Some Kiwis have discovered the trick to saving money when hiring a car, as revealed by Southern Cross Travel Insurance recently, and the leading travel insurer is keen to share the tip with people heading away for an Easter road trip.
One in five claims received by SCTI over the summer months were for rental car damage, with broken and chipped windscreens and costly panel scratches topping the list, sparing these customers from taking home an unwanted bill.
The secret to getting a cheaper deal on a hire car, is that purchasing domestic travel insurance is often more cost-effective than paying for the excess reduction directly through a rental car company says SCTI chief executive officer Jo McCauley.
“If someone hires a car and the car is damaged or stolen, an excess is charged to the customer which can be thousands of dollars. If you want to reduce this excess to something more affordable, the rental vehicle company charges an additional daily fee, and this can quickly add up.”
SCTI has calculated that over the Easter break, a customer could pay approximately $76 for a four-day domestic travel insurance policy for two adults aged 40 years-old and two dependent children, which includes cover for their rental vehicle excess.
“We have worked out that when hiring a typical family car over a four-day period, the excess reduction alone could cost twice what you would pay for a domestic travel insurance policy with SCTI,” says Jo.
SCTI launched its new domestic travel insurance in August last year to meet local consumer demand in the wake of the pandemic, and give Kiwis peace of mind while on holiday around New Zealand, and it’s proving highly worthwhile to travellers.
The most expensive claim SCTI paid out during the summer period under its rental excess reduction benefit was more than $900.
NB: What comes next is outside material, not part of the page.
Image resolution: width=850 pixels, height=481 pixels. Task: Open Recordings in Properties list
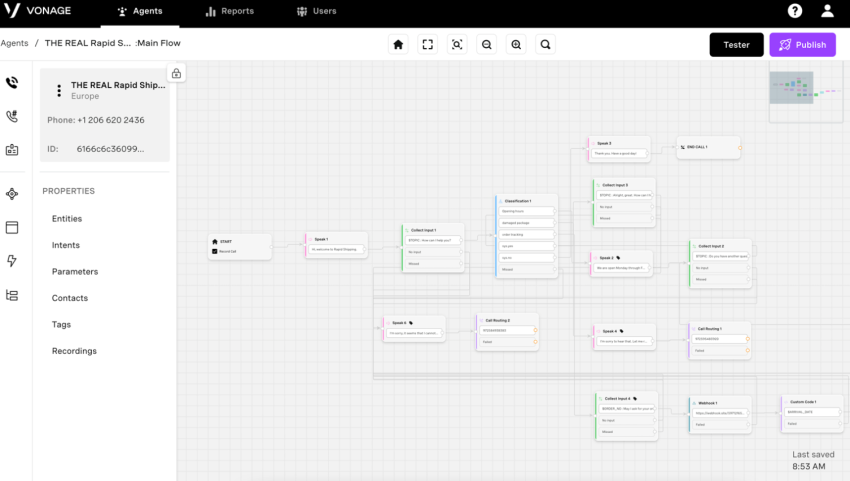(74, 351)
The customer returned their rental car with an unexplained scratch on the vehicle, making the $108 they paid for their domestic travel insurance policy a valuable investment.
The second most expensive hire car claim was for more than $800. The customer was driving along a motorway when they encountered roadworks and the windscreen suddenly cracked.
The customer paid $56 for their policy which proved to be more cost-effective than having to pay for the windscreen replacement themselves.
“It can be easy for a stone or other road debris to chip or crack a windscreen, and while it may seem insignificant, it can be expensive if it needs to be fixed or replaced.
“An additional benefit is that we don’t charge an excess on windscreen damage to hire cars if customers need to make a claim,” says Jo.
Cover for rental vehicle excess is just one benefit customers receive when taking out domestic travel insurance. Half of claims SCTI paid out during summer were for lost, stolen or damaged personal items and 17 per cent were for changes to journey or cancellations.